In spite of this latest challenge, however, Lewin and Jazayeri remain committed to keeping their employees on the payroll first and foremost.

“We’re continuing to struggle to provide jobs for people – it’s our only goal now,” he said.  “We’d even support forced closure if it came with security for our workers from the government.
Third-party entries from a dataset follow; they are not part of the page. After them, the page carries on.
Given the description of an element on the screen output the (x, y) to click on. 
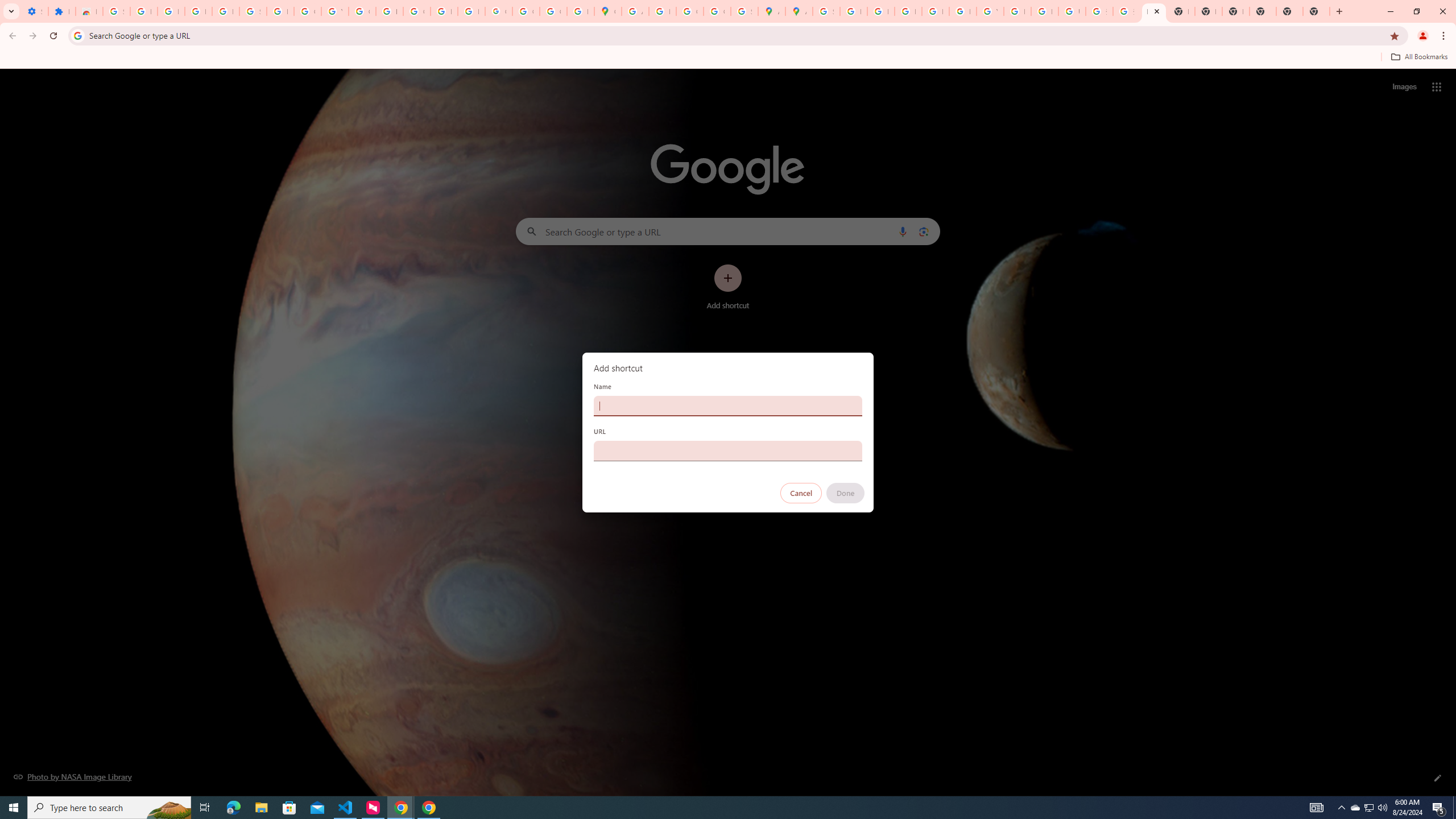
Name (727, 405)
Sign in - Google Accounts (826, 11)
Safety in Our Products - Google Safety Center (743, 11)
Settings - On startup (34, 11)
Cancel (801, 493)
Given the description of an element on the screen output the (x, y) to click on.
What’s happened here is we’re trying to support jobs without government support and have put a significant amount of our revenue at risk so we’d rather they told us just to close.”

G.P. Gaglio, the newly named general manager of Scampo at the Liberty Hotel, finds the new curfew particularly problematic since it can mean that the restaurant has to show patrons the door sometimes before they’re ready to leave.

“[The rush] starts at around 8 p.m., which makes it very challenging to shut it down by 9:30,” Gaglio said. “The restaurant business is about hospitality, and hospitality is like when someone comes to your house, you try to welcome them, not chase them away.”

The restaurant does most of its business between 8 and 10 p.m., Gaglio said, so he expects the new curfew could result in a 25-to-30-percent reduction in revenues.

Moreover, Scampo has been operating at about 40 percent of its pre-pandemic occupancy, and with the new curfew in place, Gaglio expects that number could dwindle to 30 or 35 percent

Scampo has also been forced to furlough much of its staff in response to the pandemic, with only around 20 percent now back at work, and Gaglio expects that the number of furloughed employees could increase with the new curfew.

Meanwhile, Scampo faces a unique quandary compared to other neighborhood restaurants because, by Gaglio’s estimate, guests staying at the Liberty Hotel now account for about 60 percent of the clientele, but these patrons are also frequently from out of town and unfamiliar with the restrictions now imposed by the Commonwealth on its restaurants and its diners.

“They don’t know what guidelines are here where they’re coming from,” Gaglio said, “ and it’s not a law, which often makes it very hard to explain to them.”